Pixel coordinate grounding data

_ _ _ _ _

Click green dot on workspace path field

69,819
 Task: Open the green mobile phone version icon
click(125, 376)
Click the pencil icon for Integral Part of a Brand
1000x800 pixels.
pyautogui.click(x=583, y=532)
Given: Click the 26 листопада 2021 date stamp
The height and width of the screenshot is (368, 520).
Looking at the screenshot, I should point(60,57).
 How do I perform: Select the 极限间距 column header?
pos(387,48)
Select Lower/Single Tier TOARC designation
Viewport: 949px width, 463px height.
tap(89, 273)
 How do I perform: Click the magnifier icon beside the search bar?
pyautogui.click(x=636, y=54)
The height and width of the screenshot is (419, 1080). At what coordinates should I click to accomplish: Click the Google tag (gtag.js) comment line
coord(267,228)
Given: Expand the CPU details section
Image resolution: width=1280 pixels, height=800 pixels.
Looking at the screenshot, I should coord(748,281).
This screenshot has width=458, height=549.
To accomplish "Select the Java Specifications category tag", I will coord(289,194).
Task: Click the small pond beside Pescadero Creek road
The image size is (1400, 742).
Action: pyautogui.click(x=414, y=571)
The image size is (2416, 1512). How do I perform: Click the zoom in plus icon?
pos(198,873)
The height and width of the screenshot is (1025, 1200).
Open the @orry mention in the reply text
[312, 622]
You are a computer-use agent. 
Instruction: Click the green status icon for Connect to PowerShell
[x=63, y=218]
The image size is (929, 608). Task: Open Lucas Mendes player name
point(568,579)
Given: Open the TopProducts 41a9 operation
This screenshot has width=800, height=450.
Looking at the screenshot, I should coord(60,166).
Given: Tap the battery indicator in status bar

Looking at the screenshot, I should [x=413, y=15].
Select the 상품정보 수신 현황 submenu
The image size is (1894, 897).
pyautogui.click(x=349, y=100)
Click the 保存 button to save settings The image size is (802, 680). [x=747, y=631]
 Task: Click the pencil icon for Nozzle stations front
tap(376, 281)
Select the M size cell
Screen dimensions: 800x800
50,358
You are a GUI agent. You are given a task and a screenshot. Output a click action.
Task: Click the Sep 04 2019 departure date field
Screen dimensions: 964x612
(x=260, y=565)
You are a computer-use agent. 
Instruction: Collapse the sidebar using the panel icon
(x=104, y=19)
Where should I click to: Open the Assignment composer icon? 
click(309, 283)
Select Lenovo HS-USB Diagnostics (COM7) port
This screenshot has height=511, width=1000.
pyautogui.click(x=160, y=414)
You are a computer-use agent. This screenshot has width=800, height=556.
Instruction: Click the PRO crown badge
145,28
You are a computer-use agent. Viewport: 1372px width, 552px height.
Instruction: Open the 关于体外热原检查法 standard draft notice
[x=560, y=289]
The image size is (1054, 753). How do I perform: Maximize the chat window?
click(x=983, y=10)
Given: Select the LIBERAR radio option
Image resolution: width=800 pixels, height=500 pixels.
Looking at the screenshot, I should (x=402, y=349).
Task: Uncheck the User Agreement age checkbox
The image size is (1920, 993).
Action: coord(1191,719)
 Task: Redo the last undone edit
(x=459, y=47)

_ _ _ _ _

#### Work item
Every record above has to appear again, word for word.

#### Answer to the exercise
Click green dot on workspace path field

69,819
 Task: Open the green mobile phone version icon
click(125, 376)
Click the pencil icon for Integral Part of a Brand
1000x800 pixels.
pyautogui.click(x=583, y=532)
Given: Click the 26 листопада 2021 date stamp
The height and width of the screenshot is (368, 520).
Looking at the screenshot, I should point(60,57).
 How do I perform: Select the 极限间距 column header?
pos(387,48)
Select Lower/Single Tier TOARC designation
Viewport: 949px width, 463px height.
tap(89, 273)
 How do I perform: Click the magnifier icon beside the search bar?
pyautogui.click(x=636, y=54)
The height and width of the screenshot is (419, 1080). At what coordinates should I click to accomplish: Click the Google tag (gtag.js) comment line
coord(267,228)
Given: Expand the CPU details section
Image resolution: width=1280 pixels, height=800 pixels.
Looking at the screenshot, I should coord(748,281).
This screenshot has width=458, height=549.
To accomplish "Select the Java Specifications category tag", I will coord(289,194).
Task: Click the small pond beside Pescadero Creek road
The image size is (1400, 742).
Action: pyautogui.click(x=414, y=571)
The image size is (2416, 1512). How do I perform: Click the zoom in plus icon?
pos(198,873)
The height and width of the screenshot is (1025, 1200).
Open the @orry mention in the reply text
[312, 622]
You are a computer-use agent. 
Instruction: Click the green status icon for Connect to PowerShell
[x=63, y=218]
The image size is (929, 608). Task: Open Lucas Mendes player name
point(568,579)
Given: Open the TopProducts 41a9 operation
This screenshot has width=800, height=450.
Looking at the screenshot, I should coord(60,166).
Given: Tap the battery indicator in status bar

Looking at the screenshot, I should [x=413, y=15].
Select the 상품정보 수신 현황 submenu
The image size is (1894, 897).
pyautogui.click(x=349, y=100)
Click the 保存 button to save settings The image size is (802, 680). [x=747, y=631]
 Task: Click the pencil icon for Nozzle stations front
tap(376, 281)
Select the M size cell
Screen dimensions: 800x800
50,358
You are a GUI agent. You are given a task and a screenshot. Output a click action.
Task: Click the Sep 04 2019 departure date field
Screen dimensions: 964x612
(x=260, y=565)
You are a computer-use agent. 
Instruction: Collapse the sidebar using the panel icon
(x=104, y=19)
Where should I click to: Open the Assignment composer icon? 
click(309, 283)
Select Lenovo HS-USB Diagnostics (COM7) port
This screenshot has height=511, width=1000.
pyautogui.click(x=160, y=414)
You are a computer-use agent. This screenshot has width=800, height=556.
Instruction: Click the PRO crown badge
145,28
You are a computer-use agent. Viewport: 1372px width, 552px height.
Instruction: Open the 关于体外热原检查法 standard draft notice
[x=560, y=289]
The image size is (1054, 753). How do I perform: Maximize the chat window?
click(x=983, y=10)
Given: Select the LIBERAR radio option
Image resolution: width=800 pixels, height=500 pixels.
Looking at the screenshot, I should (x=402, y=349).
Task: Uncheck the User Agreement age checkbox
The image size is (1920, 993).
Action: coord(1191,719)
 Task: Redo the last undone edit
(x=459, y=47)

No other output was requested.